Recorded data
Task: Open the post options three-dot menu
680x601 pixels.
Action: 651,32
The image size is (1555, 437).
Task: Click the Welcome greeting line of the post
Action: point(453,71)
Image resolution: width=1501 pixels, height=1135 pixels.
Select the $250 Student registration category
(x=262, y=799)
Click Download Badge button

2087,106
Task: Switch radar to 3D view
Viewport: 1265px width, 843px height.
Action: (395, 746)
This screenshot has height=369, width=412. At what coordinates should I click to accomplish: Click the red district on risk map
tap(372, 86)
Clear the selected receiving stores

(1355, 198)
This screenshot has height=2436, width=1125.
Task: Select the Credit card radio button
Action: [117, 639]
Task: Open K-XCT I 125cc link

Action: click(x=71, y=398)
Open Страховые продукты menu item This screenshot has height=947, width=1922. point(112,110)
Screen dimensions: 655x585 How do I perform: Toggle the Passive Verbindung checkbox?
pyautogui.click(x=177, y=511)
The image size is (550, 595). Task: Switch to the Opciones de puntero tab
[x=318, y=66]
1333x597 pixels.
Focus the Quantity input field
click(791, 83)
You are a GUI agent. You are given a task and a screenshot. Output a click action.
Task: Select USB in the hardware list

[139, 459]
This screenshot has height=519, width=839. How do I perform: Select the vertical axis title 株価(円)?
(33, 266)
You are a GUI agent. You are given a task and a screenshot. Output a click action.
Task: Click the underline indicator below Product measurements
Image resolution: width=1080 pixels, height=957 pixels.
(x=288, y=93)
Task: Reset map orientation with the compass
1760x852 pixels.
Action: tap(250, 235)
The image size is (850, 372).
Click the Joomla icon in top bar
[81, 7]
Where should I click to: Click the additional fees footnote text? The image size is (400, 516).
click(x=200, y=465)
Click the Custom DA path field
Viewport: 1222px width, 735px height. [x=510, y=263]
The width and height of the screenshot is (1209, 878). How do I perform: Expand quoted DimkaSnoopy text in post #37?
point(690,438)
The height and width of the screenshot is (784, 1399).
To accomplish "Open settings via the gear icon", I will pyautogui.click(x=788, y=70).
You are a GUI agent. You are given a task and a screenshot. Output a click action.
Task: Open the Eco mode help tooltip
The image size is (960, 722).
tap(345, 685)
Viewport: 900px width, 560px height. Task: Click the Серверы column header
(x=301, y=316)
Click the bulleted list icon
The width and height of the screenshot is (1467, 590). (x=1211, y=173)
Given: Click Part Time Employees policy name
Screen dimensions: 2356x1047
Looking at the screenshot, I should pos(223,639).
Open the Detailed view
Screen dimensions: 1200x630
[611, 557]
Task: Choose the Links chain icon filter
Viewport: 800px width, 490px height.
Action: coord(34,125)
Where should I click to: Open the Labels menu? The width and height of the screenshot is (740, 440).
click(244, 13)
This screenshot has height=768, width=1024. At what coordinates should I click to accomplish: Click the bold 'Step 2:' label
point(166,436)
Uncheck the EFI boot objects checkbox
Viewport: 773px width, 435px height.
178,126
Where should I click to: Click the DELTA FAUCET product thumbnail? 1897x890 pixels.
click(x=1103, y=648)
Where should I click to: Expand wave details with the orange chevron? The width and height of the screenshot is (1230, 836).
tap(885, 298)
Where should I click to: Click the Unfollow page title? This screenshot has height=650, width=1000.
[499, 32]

Work order:
Please write out all of the records above, character for character.

Response to this exercise:
Task: Open the post options three-dot menu
680x601 pixels.
Action: 651,32
The image size is (1555, 437).
Task: Click the Welcome greeting line of the post
Action: point(453,71)
Image resolution: width=1501 pixels, height=1135 pixels.
Select the $250 Student registration category
(x=262, y=799)
Click Download Badge button

2087,106
Task: Switch radar to 3D view
Viewport: 1265px width, 843px height.
Action: (395, 746)
This screenshot has height=369, width=412. At what coordinates should I click to accomplish: Click the red district on risk map
tap(372, 86)
Clear the selected receiving stores

(1355, 198)
This screenshot has height=2436, width=1125.
Task: Select the Credit card radio button
Action: [117, 639]
Task: Open K-XCT I 125cc link

Action: click(x=71, y=398)
Open Страховые продукты menu item This screenshot has height=947, width=1922. point(112,110)
Screen dimensions: 655x585 How do I perform: Toggle the Passive Verbindung checkbox?
pyautogui.click(x=177, y=511)
The image size is (550, 595). Task: Switch to the Opciones de puntero tab
[x=318, y=66]
1333x597 pixels.
Focus the Quantity input field
click(791, 83)
You are a GUI agent. You are given a task and a screenshot. Output a click action.
Task: Select USB in the hardware list

[139, 459]
This screenshot has height=519, width=839. How do I perform: Select the vertical axis title 株価(円)?
(33, 266)
You are a GUI agent. You are given a task and a screenshot. Output a click action.
Task: Click the underline indicator below Product measurements
Image resolution: width=1080 pixels, height=957 pixels.
(x=288, y=93)
Task: Reset map orientation with the compass
1760x852 pixels.
Action: tap(250, 235)
The image size is (850, 372).
Click the Joomla icon in top bar
[81, 7]
Where should I click to: Click the additional fees footnote text? The image size is (400, 516).
click(x=200, y=465)
Click the Custom DA path field
Viewport: 1222px width, 735px height. [x=510, y=263]
The width and height of the screenshot is (1209, 878). How do I perform: Expand quoted DimkaSnoopy text in post #37?
point(690,438)
The height and width of the screenshot is (784, 1399).
To accomplish "Open settings via the gear icon", I will pyautogui.click(x=788, y=70).
You are a GUI agent. You are given a task and a screenshot. Output a click action.
Task: Open the Eco mode help tooltip
The image size is (960, 722).
tap(345, 685)
Viewport: 900px width, 560px height. Task: Click the Серверы column header
(x=301, y=316)
Click the bulleted list icon
The width and height of the screenshot is (1467, 590). (x=1211, y=173)
Given: Click Part Time Employees policy name
Screen dimensions: 2356x1047
Looking at the screenshot, I should pos(223,639).
Open the Detailed view
Screen dimensions: 1200x630
[611, 557]
Task: Choose the Links chain icon filter
Viewport: 800px width, 490px height.
Action: coord(34,125)
Where should I click to: Open the Labels menu? The width and height of the screenshot is (740, 440).
click(244, 13)
This screenshot has height=768, width=1024. At what coordinates should I click to accomplish: Click the bold 'Step 2:' label
point(166,436)
Uncheck the EFI boot objects checkbox
Viewport: 773px width, 435px height.
178,126
Where should I click to: Click the DELTA FAUCET product thumbnail? 1897x890 pixels.
click(x=1103, y=648)
Where should I click to: Expand wave details with the orange chevron? The width and height of the screenshot is (1230, 836).
tap(885, 298)
Where should I click to: Click the Unfollow page title? This screenshot has height=650, width=1000.
[499, 32]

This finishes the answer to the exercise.